News Industry group invalidates 2,600 official Intel CPU benchmarks — SPEC says the company's compiler used unfair optimizations to boost performance

Status
Not open for further replies.

peachpuff

Reputable
BANNED
Apr 6, 2021
690
733
5,760
4ac.gif
 
What the heck SPEC, so basically what you are saying is that you are using useless benchmarks that don't target any kind of workload, or even specific applications, but then you are salty that somebody optimizes their compiler for it?!
Also how is SPEC NOT a specific application, it doesn't get any more specific than benchmarks that don't target any kind of workload, or even specific applications .
The disclaimer that it is now attached to over 2,600 SPEC CPU 2017 results states, "The compiler used for this result was performing a compilation that specifically improves the performance of the 523.xalancbmk_r / 623.xalancbmk_s benchmarks using a priori knowledge." This means the compiler (in this case, Intel's oneAPI DPC++/C++ Compiler) was not optimized for a particular kind of workload, or even for specific applications, but specifically for two SPEC CPU 2017 benchmarks.
 

bit_user

Titan
Ambassador
523.xalancbmk_r / 623.xalancbmk_s benchmarks using a priori knowledge." This means the compiler (in this case, Intel's oneAPI DPC++/C++ Compiler) was not optimized for a particular kind of workload, or even for specific applications, but specifically for two SPEC CPU 2017 benchmarks.
I think it's basically just one benchmark that's included in two different suites. Xalan is a XSLT processor developed under the umbrella of the Apache Software Foundation.

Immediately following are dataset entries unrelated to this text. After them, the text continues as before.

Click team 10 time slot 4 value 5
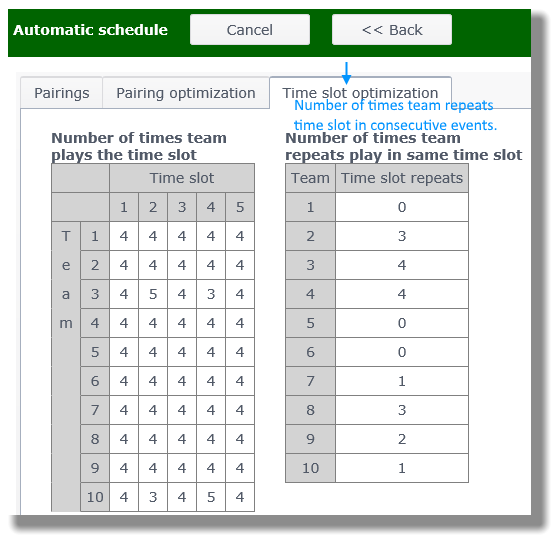 [x=211, y=497]
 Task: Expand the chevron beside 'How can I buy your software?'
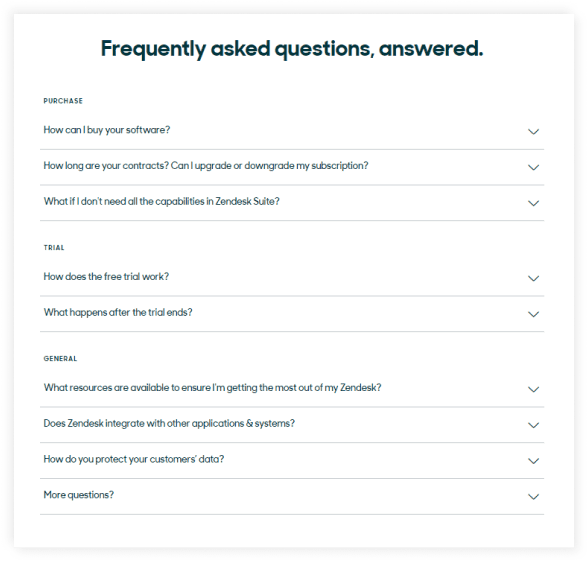coord(533,132)
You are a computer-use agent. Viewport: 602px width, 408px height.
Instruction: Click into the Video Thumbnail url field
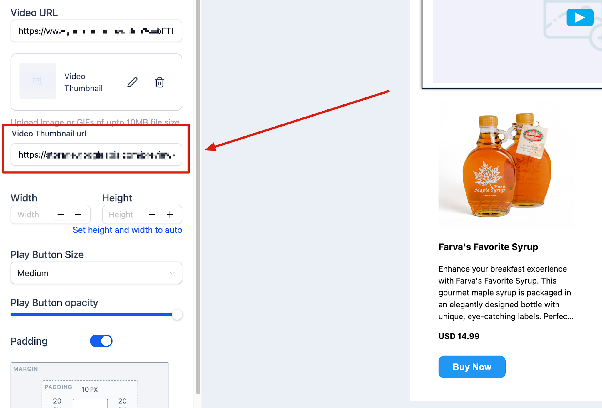click(x=96, y=155)
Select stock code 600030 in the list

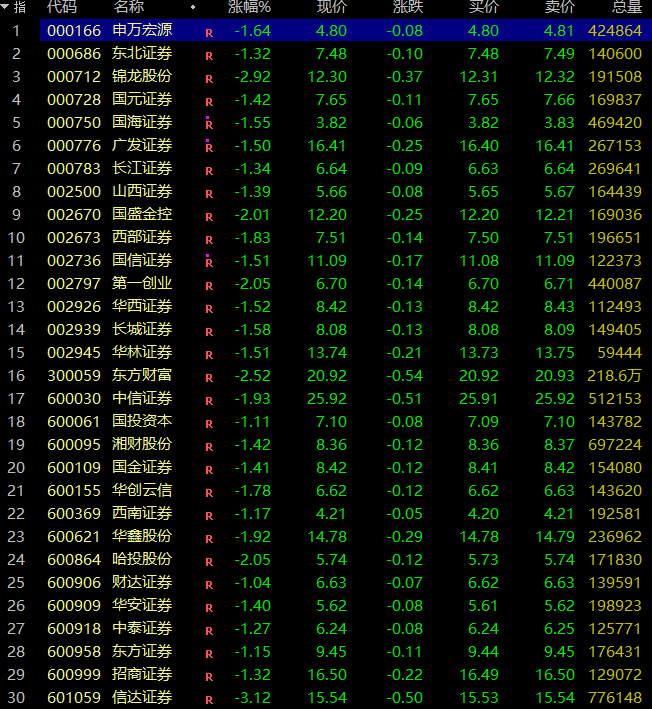pyautogui.click(x=74, y=398)
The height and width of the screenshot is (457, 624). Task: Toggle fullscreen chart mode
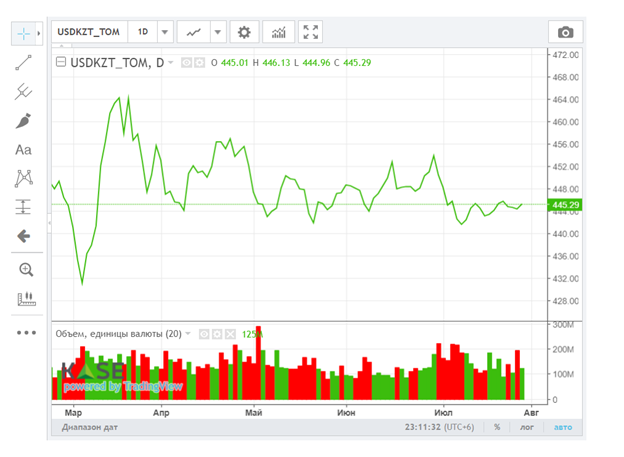310,32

As for the _r and _s distinction, these signify rate vs. speed. SPEC explains them as follows:

"There are many ways to measure computer performance. Among the most common are:
  • Time - For example, seconds to complete a workload.
  • Throughput - Work completed per unit of time, for example, jobs per hour.

SPECspeed is a time-based metric; SPECrate is a throughput metric."

https://www.spec.org/cpu2017/Docs/overview.html#Q15

They further list several key differences, but these two jumped out at me:
  • For speed, 1 copy of each benchmark in a suite is run. For rate, the tester chooses how many concurrent copies to run.
  • For speed, the tester may choose how many OpenMP threads to use. For rate OpenMP is disabled.

I'm a little surprised by the latter point, but I guess it makes sense. What it means is that SPECspeed shouldn't be taken purely as a proxy for single-threaded performance. You really ought to use SPECrate[n=1] for that, which I think is what I've seen.

Results for fifth-gen Xeon Emerald Rapids CPUs are very unlikely to have been running a version of the compiler with the banned optimization since Emerald Rapids came out after the good versions of the compiler were available.
I'm not sure how the author concludes this. I don't see anywhere to download previous versions of Intel's DPC++ compiler. The latest is 2024.0.2 and that release is dated Dec. 18th, 2023.

BTW, I wonder who tipped them off. Did someone just notice those results were suspiciously good and start picking apart the generated code, or did a disgruntled ex-Intel employee maybe drop a dime?
 
Last edited:
  • Like
Reactions: prtskg and NinoPino

bit_user

Titan
Ambassador
What the heck SPEC,
Standard Performance Evaluation Corporation

The System Performance Evaluation Cooperative, now named the Standard Performance Evaluation Corporation (SPEC), was founded in 1988 by a small number of workstation vendors who realized that the marketplace was in desperate need of realistic, standardized performance tests. The key realization was that an ounce of honest data was worth more than a pound of marketing hype.

SPEC publishes several hundred different performance results each quarter spanning a variety of system performance disciplines.

The goal of SPEC is to ensure that the marketplace has a fair and useful set of metrics to differentiate candidate systems. The path chosen is an attempt to balance requiring strict compliance and allowing vendors to demonstrate their advantages. The belief is that a good test that is reasonable to utilize will lead to a greater availability of results in the marketplace.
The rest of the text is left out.